In recent years, RBMD has become an increasingly popular trend in unconventional pet food even if raw meat is frequently contaminated with Salmonella thereby posing health risks to both animals and owners. A recent Canadian study estimated Salmonella prevalence in canine RMBD at approximately 21% with a higher prevalence in raw food diets containing chicken compared with other meat types. Several Salmonella-related recalls of raw foods have been reported in recent years, including frozen cat food in the USA, in contrast with the decreased Salmonella prevalence in dry feeds. Raw food is well-known to pose a substantial risk of infectious disease to the pet, the pet’s environment and the humans in the household, but there are no data on the number of dogs and cats that have become ill after eating contaminated food, or the percentage of pet owners who feed commercial or prepared RMBDs. To date, only one report associated the infection with raw diet and the infection was fatal in cats.

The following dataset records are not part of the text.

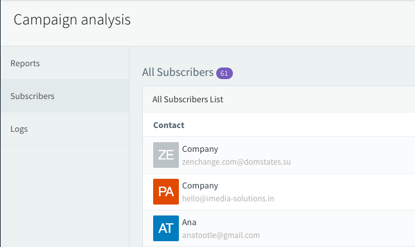
Task: Open the hello@imedia-solutions.in email link
Action: pyautogui.click(x=228, y=198)
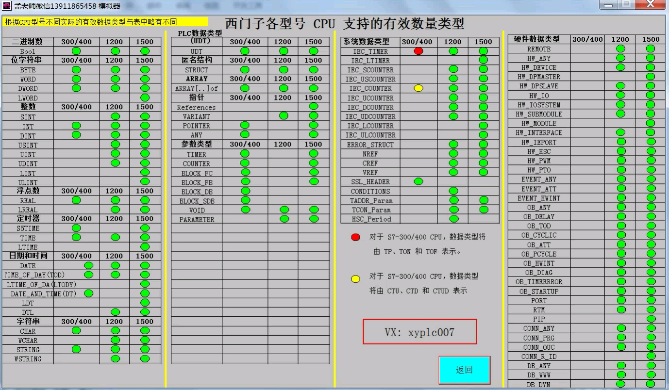Screen dimensions: 669x390
Task: Click the red legend indicator for IEC_TIMER note
Action: [356, 237]
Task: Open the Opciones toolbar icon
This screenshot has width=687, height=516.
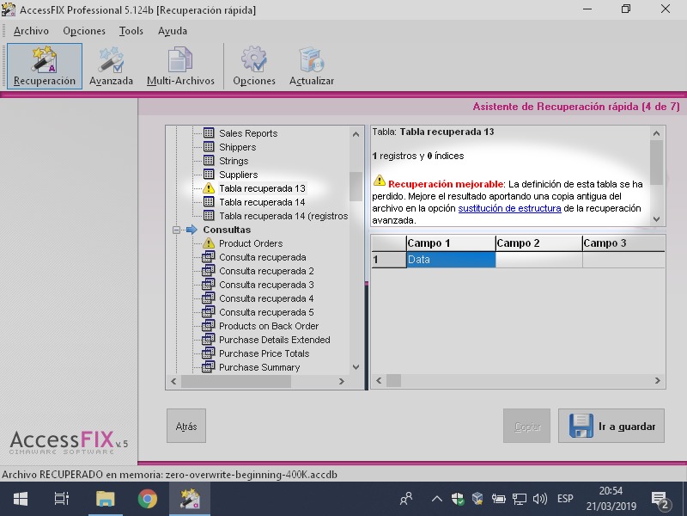Action: (254, 66)
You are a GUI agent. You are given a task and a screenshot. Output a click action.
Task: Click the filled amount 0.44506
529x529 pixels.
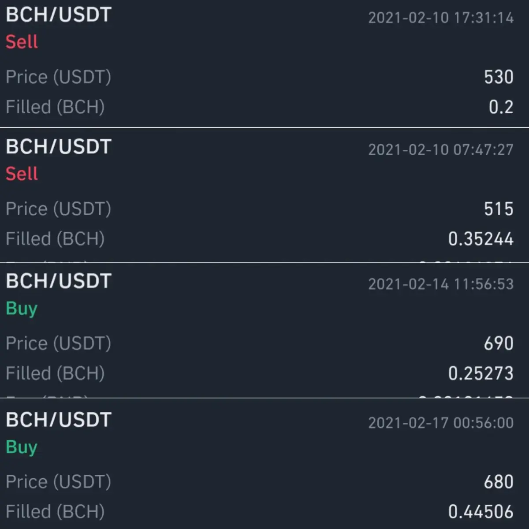point(481,512)
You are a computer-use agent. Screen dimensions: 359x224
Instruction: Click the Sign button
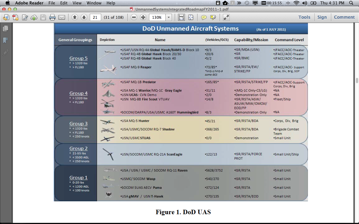coord(322,17)
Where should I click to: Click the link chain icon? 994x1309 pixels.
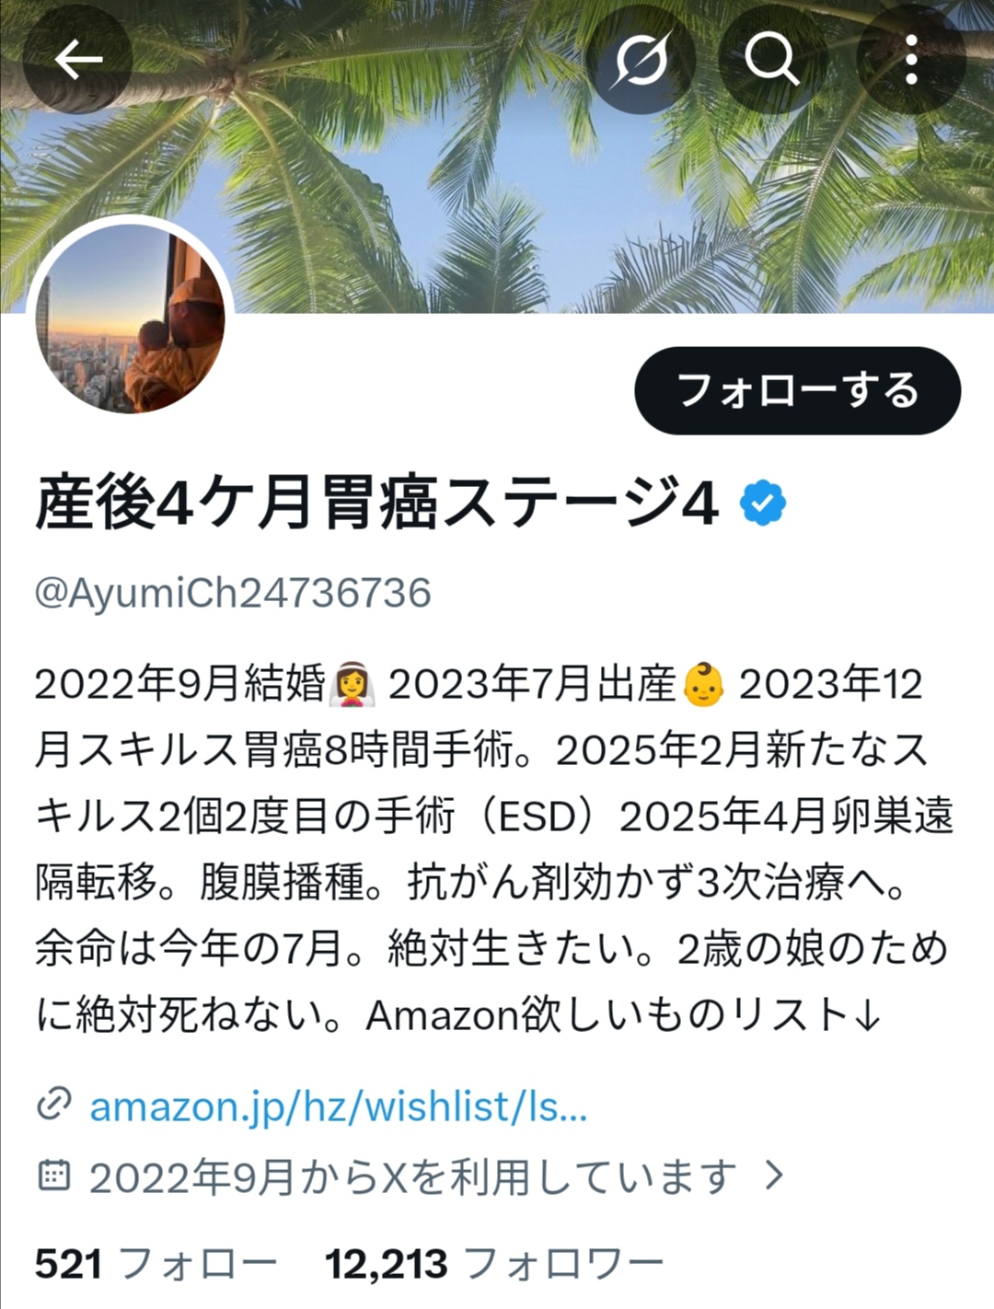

Raw food diets for companion animals could represent a potential pet-associated source of Salmonella spp. in humans. Several reports in the literature have documented Salmonella spp. transmission from cats to humans by household and occupational contact but no confirmed cases of human salmonellosis have been associated with raw food diets. In any case, owners who decide to feed animals with RMBD should take strict precautions to avoid direct or indirect transmission, also considering the close relationship that most owners have with their pets.
This report suggests that RMBD should be fed to pets with caution as they could lead to infection, especially in animals with impaired host immune defences. Veterinary practitioners should educate pet owners about the zoonotic risks although the risk to human health remains unquantified.